Given that we already have the power to make our own laws, it is pointless reasserting this right. Only a totalitarian regime would renounce the Convention. David Green shows a distinct ignorance to both international and European law if he believes that the UK can remain signatories to but only accept the Convention "as a useful moral code", which is neither binding nor needs to be abided by. It beggars belief that he is suggesting that we now go backwards in time and pretend we did not pass the HRA 1998. As just said David Green is ignorant of international and European law, to claim that "The convention contains no enforcement powers; there is only a procedure for “friendly settlement” among members of the Council of Europe". He needs to read the Treaty of London 1949 (Statute of the Council of Europe), to see that there are enforcement powers and tough sanctions if "friendly settlement" is not reached.
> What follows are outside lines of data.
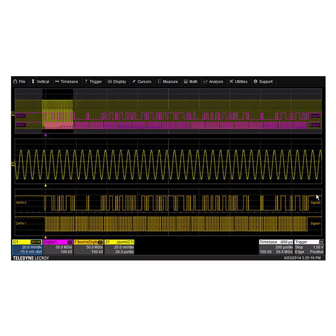Click the Analysis menu icon
This screenshot has height=336, width=336.
pos(204,81)
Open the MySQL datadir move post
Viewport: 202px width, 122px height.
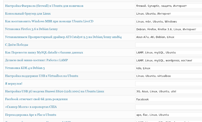point(44,53)
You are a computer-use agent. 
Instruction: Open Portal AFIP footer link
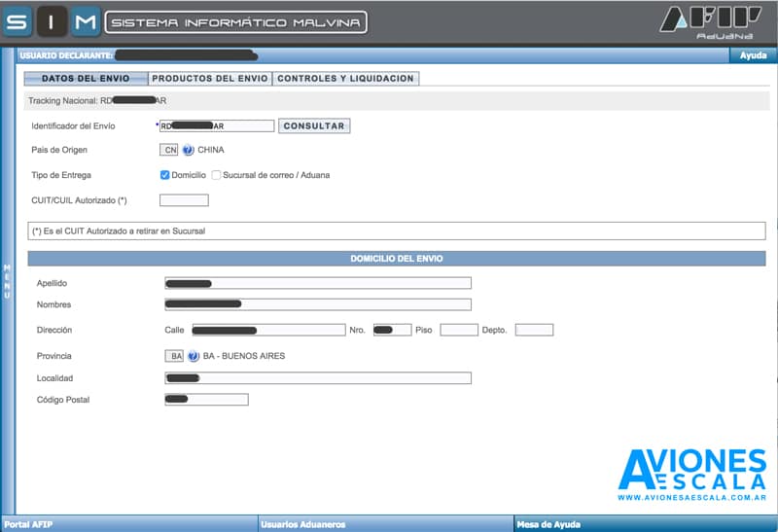(28, 524)
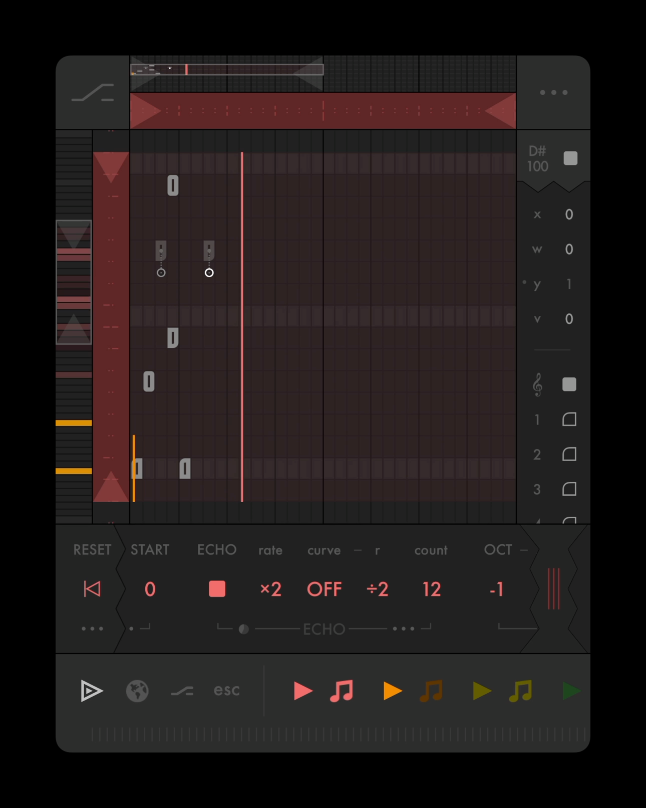Expand the dots right of ECHO label
The height and width of the screenshot is (808, 646).
point(404,629)
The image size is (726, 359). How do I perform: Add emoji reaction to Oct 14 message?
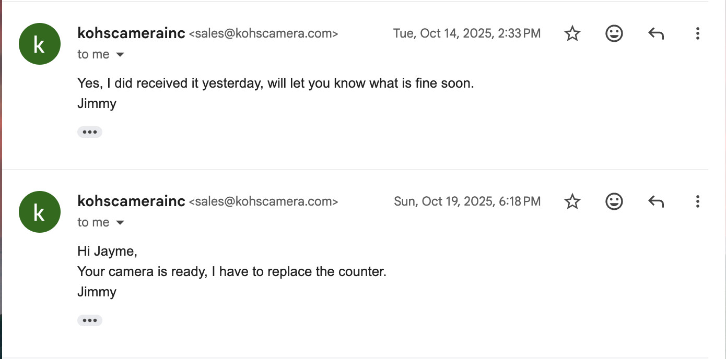pyautogui.click(x=614, y=34)
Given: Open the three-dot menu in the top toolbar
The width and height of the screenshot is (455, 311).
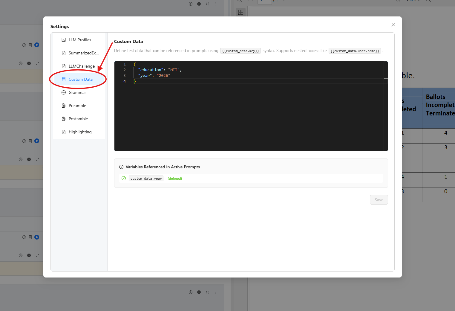Looking at the screenshot, I should 216,4.
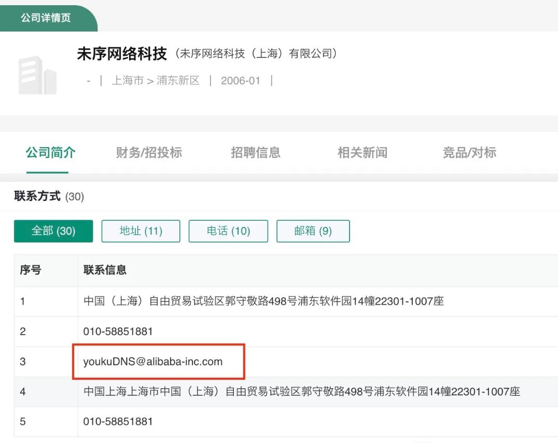Click the 上海市 > 浦东新区 location text
This screenshot has width=558, height=443.
[156, 81]
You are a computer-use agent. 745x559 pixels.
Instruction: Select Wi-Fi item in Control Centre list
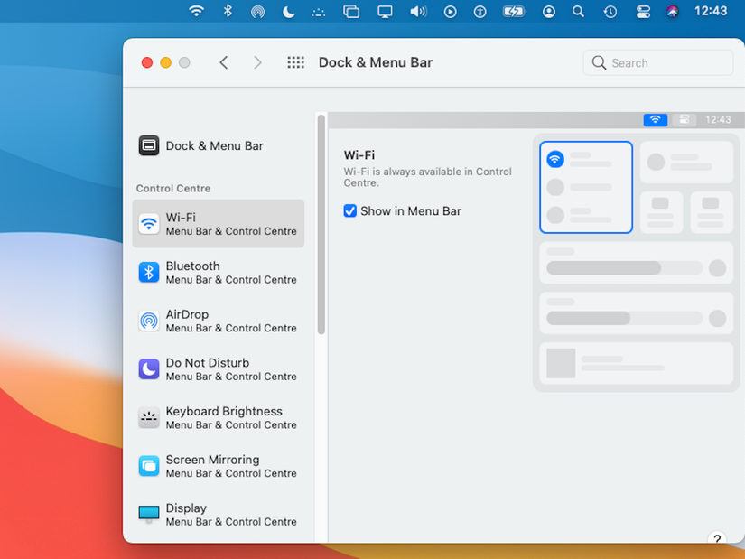[218, 224]
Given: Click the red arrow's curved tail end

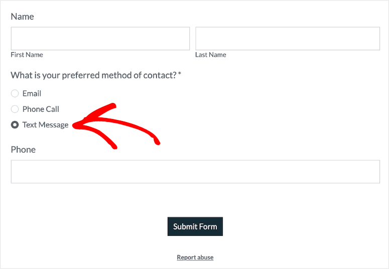Looking at the screenshot, I should pyautogui.click(x=158, y=143).
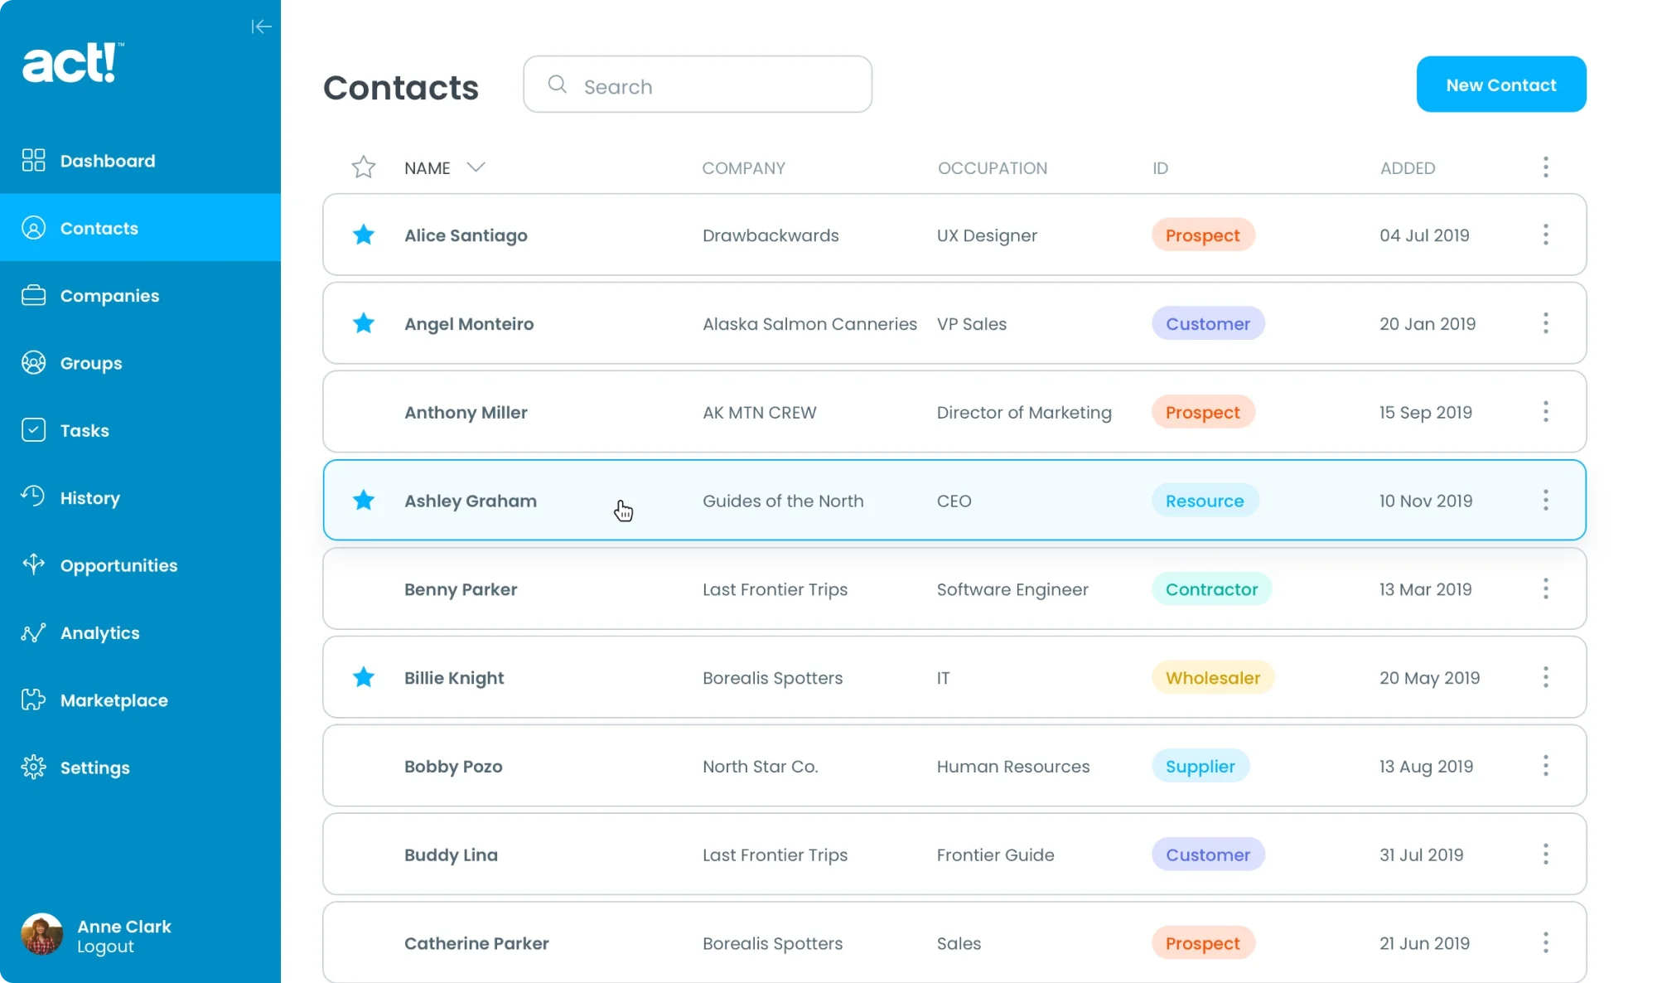Open the Settings gear icon

coord(33,768)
We have a Human Rights Act so I see no need for a new Bill of Rights to reaffirm the position in the constitutional settlement of 1689. However, the HRA does need to be amended and strengthened. It is ridiculous to claim that "when judges review the decisions of the government and find them unlawful, they are acting on behalf of parliament" because they are acting as part of an independent Judiciary. Equally ridiculous is the suggestion that "Above all, a bill of rights should affirm that no decision of the European court has any authority unless it has been discussed and approved by parliament". This view is contrary to the Convention which quite clearly states that the decision of the Court is final. David Green is absurdly suggesting that the UK should decide itself whether it is breaking human rights law. He is not suggesting we should live in a democracy, but is instead advocating we should live under a toalitarian regime!
1 comment:
These right-wingers would argue Bugs Bunny into existence if it suited them.